What's the school of thought here....i have always filled in nail holes with putty.


----------



## Quaid? (Mar 13, 2009)

caulk will shrink into that hole............ha


----------



## NEPS.US (Feb 6, 2008)

:laughing::laughing::laughing:


----------



## johnpaint (Sep 20, 2008)

NEPS.US said:


> :laughing::laughing::laughing:


Yeah: Whats up with this? The school of thought flunked out.


----------



## pintin (Mar 6, 2010)

putty here :thumbsup:


----------



## Workaholic (Apr 17, 2007)

Just keep on doing what you are doing.


----------



## Diversers (Aug 2, 2009)

IF the hardi plank has a wood grain feel to it, I would caulk it. If its smooth I would putty it. Putting putty on would give a better look only if the area is smooth


----------



## daArch (Mar 15, 2008)

Love these discussions that keep surfacing.

When I was a youth, primed and then puttied.

Now I like Elmers


----------



## Marion (Mar 30, 2009)

That Elmers is good stuff!:thumbup:


----------



## Woody (Jan 7, 2010)

I use ..what ever is laying around the bed of my truck
We used drywall knives with caulk guns ..a few times.

Always putty interior nail holes.

"Nothing like burning a fatty, and sucking down a 40...before prepwork"



Stay Frosty


($20 is my limit *****...take it..OR leave it)


----------



## TheRogueBristle (Mar 19, 2010)

I like the Elmer's extra strength, but you don't want to have to sand too much.

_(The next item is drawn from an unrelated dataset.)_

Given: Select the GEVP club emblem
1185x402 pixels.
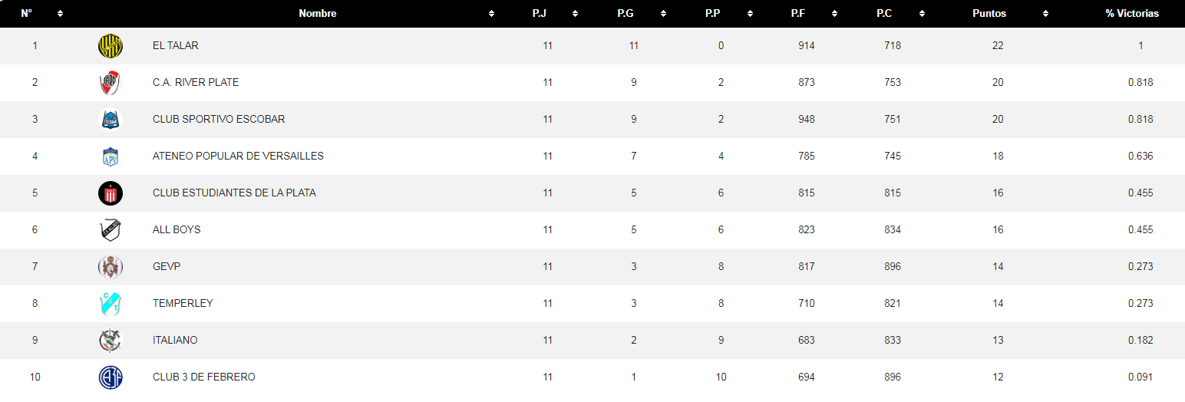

I have been known to hit the odd nail hole or gouge that I missed before priming with caulk, if I notice it while caulkng the gaps. I find that putty sucks out the gloss if not primed and caulk wont.


----------



## Paint and Hammer (Feb 26, 2008)

Woody said:


> I use ..what ever is laying around the bed of my truck
> We used drywall knives with caulk guns ..a few times.
> 
> Always putty interior nail holes.
> ...




Woody, you are a ray of sunshine.


----------



## Woody (Jan 7, 2010)

Paint and Hammer said:


> Woody, you are a ray of sunshine.



Hopefully.... you will invite me up, I like killing stuff for freash food.. It don't matter, I'll eat anything but balls & @ss.


Stay frosty


----------



## jason123 (Jul 2, 2009)

Woody said:


> I use ..what ever is laying around the bed of my truck
> We used drywall knives with caulk guns ..a few times.
> 
> Always putty interior nail holes.
> ...



Hey frosty Its easy being frosty with a guy round here thats so frosty.... god damn you frosty!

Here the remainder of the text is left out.